- **Exercise**: Return each line of the records below in which the string "Enable" turns up.

- **Data to use**:
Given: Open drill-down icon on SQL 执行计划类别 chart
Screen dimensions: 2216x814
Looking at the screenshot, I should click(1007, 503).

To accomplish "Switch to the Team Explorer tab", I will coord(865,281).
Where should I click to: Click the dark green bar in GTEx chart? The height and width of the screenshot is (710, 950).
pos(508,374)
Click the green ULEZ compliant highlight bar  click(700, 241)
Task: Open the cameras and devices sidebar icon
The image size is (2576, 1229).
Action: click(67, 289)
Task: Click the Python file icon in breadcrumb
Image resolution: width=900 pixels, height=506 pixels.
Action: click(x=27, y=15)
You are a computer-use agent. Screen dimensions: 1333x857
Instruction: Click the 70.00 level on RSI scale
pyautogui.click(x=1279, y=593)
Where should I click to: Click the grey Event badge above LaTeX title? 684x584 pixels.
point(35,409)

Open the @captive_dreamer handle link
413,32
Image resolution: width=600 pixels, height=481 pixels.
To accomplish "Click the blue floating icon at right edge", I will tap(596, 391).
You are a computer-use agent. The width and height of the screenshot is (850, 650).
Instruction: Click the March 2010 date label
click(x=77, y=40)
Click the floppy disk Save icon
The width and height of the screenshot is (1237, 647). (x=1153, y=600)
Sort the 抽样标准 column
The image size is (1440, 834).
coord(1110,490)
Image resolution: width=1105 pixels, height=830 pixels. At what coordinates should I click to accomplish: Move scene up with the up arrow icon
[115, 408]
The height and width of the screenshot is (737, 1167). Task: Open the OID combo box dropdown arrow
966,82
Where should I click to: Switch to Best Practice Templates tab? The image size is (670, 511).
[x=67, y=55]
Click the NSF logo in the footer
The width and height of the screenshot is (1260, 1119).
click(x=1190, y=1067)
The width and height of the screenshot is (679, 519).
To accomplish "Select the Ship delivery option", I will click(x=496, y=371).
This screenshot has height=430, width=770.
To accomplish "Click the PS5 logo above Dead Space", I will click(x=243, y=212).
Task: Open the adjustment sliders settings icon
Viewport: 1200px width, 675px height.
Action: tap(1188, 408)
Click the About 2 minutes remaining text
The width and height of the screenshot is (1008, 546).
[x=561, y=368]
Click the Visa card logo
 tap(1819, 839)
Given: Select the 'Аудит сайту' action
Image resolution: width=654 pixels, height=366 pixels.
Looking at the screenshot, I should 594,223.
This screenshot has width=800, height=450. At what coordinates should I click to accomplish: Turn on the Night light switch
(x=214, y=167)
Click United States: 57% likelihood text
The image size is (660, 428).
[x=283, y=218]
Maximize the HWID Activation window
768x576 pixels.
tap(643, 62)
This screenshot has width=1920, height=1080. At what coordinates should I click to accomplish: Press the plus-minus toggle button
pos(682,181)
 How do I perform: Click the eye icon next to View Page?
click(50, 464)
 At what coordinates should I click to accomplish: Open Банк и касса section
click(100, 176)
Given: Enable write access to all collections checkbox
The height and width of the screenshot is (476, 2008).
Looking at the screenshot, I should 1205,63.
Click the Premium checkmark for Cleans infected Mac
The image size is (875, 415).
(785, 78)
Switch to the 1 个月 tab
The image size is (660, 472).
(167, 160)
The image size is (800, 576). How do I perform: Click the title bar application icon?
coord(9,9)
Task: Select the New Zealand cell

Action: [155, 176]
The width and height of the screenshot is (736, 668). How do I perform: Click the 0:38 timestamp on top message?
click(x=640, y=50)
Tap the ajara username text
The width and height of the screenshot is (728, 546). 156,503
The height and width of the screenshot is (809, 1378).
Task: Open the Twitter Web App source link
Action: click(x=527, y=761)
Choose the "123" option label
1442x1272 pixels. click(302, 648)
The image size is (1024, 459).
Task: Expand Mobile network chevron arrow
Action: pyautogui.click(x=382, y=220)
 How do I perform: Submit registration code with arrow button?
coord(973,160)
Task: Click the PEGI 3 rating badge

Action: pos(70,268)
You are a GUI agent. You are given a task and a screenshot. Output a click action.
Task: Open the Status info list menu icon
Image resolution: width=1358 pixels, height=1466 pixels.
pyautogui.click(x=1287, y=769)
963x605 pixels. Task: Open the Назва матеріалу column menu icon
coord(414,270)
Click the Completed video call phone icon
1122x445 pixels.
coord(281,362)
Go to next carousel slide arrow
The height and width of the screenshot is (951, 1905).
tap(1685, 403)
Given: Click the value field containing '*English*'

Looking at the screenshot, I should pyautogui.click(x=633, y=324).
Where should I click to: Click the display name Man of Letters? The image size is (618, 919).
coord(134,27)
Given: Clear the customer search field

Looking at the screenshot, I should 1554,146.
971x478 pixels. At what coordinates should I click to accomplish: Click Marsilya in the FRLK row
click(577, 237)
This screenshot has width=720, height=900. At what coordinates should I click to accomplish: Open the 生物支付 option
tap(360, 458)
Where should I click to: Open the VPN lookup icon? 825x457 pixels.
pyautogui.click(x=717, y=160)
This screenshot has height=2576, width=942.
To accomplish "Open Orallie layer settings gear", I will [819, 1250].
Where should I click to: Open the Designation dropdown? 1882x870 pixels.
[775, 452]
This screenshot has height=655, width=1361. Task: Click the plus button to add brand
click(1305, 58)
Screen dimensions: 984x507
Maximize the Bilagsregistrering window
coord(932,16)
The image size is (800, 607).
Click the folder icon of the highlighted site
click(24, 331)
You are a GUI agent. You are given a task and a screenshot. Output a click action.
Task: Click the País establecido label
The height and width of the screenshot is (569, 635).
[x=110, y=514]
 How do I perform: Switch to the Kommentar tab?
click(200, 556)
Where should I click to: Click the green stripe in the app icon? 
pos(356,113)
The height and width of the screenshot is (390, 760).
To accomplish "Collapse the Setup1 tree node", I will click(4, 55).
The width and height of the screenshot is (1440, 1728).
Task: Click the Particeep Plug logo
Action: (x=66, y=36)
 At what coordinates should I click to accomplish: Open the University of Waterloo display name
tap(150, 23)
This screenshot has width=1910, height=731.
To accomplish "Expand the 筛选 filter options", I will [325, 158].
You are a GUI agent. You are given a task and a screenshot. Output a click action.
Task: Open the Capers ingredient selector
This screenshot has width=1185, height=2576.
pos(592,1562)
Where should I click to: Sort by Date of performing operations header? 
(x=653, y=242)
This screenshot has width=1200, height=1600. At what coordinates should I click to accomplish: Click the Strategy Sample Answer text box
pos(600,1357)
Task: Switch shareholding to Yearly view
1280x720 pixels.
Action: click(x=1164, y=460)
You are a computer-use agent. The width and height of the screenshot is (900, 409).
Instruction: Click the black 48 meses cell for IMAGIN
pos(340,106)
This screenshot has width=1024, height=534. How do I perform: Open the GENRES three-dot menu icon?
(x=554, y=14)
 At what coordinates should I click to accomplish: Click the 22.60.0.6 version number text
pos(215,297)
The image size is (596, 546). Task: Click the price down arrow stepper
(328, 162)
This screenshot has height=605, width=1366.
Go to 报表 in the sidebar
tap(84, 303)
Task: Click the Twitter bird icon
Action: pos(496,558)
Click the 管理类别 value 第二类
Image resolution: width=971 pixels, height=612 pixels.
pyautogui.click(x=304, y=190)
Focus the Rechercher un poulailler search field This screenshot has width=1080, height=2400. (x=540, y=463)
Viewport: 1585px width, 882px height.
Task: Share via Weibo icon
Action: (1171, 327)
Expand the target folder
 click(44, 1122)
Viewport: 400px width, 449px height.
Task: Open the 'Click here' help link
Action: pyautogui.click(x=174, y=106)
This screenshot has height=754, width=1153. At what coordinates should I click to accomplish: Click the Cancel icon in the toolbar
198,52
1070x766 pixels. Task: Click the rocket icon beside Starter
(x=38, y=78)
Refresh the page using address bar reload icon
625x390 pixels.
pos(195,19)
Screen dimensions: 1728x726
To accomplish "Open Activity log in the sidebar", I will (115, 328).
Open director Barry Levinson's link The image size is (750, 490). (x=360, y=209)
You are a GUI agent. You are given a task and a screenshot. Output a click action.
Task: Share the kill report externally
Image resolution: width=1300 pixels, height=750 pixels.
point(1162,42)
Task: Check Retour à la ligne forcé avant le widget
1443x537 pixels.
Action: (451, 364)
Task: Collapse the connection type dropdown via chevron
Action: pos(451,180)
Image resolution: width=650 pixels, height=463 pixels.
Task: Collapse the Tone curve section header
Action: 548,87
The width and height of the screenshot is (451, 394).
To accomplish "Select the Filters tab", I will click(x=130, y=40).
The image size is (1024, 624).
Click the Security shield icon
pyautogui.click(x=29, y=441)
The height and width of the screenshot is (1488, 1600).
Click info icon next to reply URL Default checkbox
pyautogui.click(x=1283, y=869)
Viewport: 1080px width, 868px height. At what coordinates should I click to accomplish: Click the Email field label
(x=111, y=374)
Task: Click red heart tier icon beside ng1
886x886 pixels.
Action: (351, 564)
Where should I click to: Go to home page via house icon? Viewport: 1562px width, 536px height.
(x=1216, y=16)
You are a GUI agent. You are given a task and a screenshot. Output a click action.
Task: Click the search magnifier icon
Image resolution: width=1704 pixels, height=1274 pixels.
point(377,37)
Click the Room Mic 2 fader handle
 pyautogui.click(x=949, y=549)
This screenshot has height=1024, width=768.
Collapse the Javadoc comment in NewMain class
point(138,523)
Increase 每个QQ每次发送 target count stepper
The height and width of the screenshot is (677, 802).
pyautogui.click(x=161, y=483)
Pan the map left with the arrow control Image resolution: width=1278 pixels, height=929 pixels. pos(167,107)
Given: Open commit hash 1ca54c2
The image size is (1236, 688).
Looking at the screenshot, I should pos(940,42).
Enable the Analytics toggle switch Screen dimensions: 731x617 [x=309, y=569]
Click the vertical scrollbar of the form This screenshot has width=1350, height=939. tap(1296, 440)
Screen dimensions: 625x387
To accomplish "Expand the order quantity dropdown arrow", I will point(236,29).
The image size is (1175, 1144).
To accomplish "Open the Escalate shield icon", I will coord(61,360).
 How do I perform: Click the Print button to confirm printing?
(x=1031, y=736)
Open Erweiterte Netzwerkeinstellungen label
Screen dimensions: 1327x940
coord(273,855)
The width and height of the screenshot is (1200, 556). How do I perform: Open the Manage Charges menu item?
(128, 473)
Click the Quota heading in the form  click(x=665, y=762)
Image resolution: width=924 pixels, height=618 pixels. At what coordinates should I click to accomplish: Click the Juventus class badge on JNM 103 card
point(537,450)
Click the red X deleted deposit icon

- **Exercise solution**:
Given: Enable write access to all collections checkbox
Enable the Analytics toggle switch Screen dimensions: 731x617 [x=309, y=569]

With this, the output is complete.